Ha scritto Fausto Bosco, Movimento Cinque Stelle Cascina.
Il Keu è il derivato del processo di essiccamento dei fanghi di depurazione dopo la concia: da Santa Croce sull’Arno, è stato sparso a migliaia di tonnellate lungo il territorio come materiale di riempimento per cantieri, strade e addirittura tracce per acquedotti come nel caso di Ceppaiano.
Ma perché si dice che il Keu è pericolosissimo per la salute? E’ presto detto: il cromo trivalente contenuto nel fango essiccato, a contatto con umidità e acqua, subisce un mutamento dovuto all’ossidazione e diventa esavalente, cioè si trasforma in una delle sostanze più cancerogene in assoluto.
Ma che cosa è successo veramente a Ceppaiano, piccola Borgata rurale che vive di viticoltura e orticoltura?
Una brevissima cronostoria, utile per capire: nel 2018 Acque Spa commissiona lavori per la sostituzione di un tratto di Acquedotto per circa 1,5 Km di tubazione.
Un investimento che avrebbe dovuto efficientare la rete e risolvere una volta per tutte l’annoso problema delle perdite che attanagliava la frazione oramai da tempo.
Succede che questo lavoro viene effettuato da una ditta aggiudicataria di una gara d’appalto che, come materiale di riempimento per lo scavo, utilizza, consapevolmente o meno (sarà la magistratura ad accertarlo), Keu non adeguatamente trattato.
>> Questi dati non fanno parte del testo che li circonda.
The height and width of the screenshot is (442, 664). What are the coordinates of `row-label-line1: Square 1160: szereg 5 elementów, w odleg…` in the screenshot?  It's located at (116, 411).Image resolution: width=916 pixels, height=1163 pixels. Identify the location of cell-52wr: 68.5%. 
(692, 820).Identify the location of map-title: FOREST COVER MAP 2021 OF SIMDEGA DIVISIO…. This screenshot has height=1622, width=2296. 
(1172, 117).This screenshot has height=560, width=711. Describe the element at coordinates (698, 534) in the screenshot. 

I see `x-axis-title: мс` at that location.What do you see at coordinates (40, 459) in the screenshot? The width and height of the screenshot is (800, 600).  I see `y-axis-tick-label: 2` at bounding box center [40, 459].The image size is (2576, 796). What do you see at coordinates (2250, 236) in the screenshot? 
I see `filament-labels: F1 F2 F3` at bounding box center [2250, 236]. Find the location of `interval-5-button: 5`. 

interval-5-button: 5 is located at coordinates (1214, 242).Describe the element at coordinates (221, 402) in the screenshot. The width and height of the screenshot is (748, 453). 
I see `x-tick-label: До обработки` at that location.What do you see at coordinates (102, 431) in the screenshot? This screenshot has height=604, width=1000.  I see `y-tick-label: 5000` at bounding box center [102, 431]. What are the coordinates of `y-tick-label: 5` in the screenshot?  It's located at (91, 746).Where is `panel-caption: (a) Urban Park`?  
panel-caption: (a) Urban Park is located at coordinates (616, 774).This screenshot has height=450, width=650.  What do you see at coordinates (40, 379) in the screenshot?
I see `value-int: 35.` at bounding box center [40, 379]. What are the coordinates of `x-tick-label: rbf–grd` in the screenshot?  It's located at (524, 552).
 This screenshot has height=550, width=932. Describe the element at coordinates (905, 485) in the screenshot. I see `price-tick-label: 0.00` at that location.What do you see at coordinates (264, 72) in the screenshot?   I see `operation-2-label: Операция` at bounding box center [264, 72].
Passano gli anni e nel frattempo in alcuni pozzi della zona cominciano ad uscire analisi chimiche quantomeno “sospette”. Si arriva quindi al 2021, l’anno dello “scandalo Keu”, l’indagine che colpì duramente il mondo della concia, parte della politica e delle istituzioni. Esce fuori una lista di 14 siti inquinati, principalmente nelle province di Pisa, Arezzo e Firenze.
All’interno di questa lista c’è anche “Ceppaiano”, la cui esistenza fino al giorno prima era sconosciuta ai più. Il Comune di Crespina Lorenzana si attiva immediatamente con Acque Spa e con la Regione per avviare una campagna di monitoraggio assieme ad Arpat, l’agenzia regionale per la protezione ambientale.
Da lì, è un susseguirsi di “rimpalli” e di responsabilità fra Enti e Aziende. Nel frattempo, come era inevitabile che succedesse, la falda freatica inizia ad avvelenarsi poiché la sostanza inquinante entra a contatto con acqua e umidità e sprigiona quel cromo esavalente che oggi in alcuni pozzi della zona è venti volte oltre la soglia massima.
Ho una mia personale idea su tutta questa vicenda e avrò modo di esplicarla con la necessaria cura quando vi sarà l’occasione ma adesso il punto è un altro: occorre agire IMMEDIATAMENTE come impone anche il D.lgs 152/2006 affinché si proceda alla totale bonifica del sito di Ceppaiano rimuovendo l’agente contaminante e mettendo in sicurezza lo scavo.
Se non lo si fa, se si aspettano i tempi della politica e della burocrazia quella “bomba” inquinante continuerà ad avvelenare la falda, espandendosi e infiltrandosi ancor più in profondità. Ci vorranno minimo 10 anni prima che i valori dell’acqua tornino ad essere entro i valori di riferimento, per questo non c’è un solo secondo da perdere.
Sono abituato a metterci la faccia sempre e comunque, anche quando le situazioni si fanno scomode: fare politica significa agire nell’interesse della collettività. E che cosa c’è di più importante della salute e della sicurezza dei cittadini?
Lancio un appello a tutte le istituzioni, ai partiti politici, alle aziende coinvolte: si agisca subito, si parta immediatamente con la bonifica del sito, chi dovrà pagare poi si vedrà man mano che il processo andrà avanti.
I cittadini meritano risposte immediate che non possono più tradursi in appelli alla tranquillità, alle campagne di monitoraggio, alle mappature della falda.
Bisogna essere sinceri e trasparenti: sotto il suolo di Ceppaiano c’è del veleno e quel veleno va tolto prima che sia troppo tardi.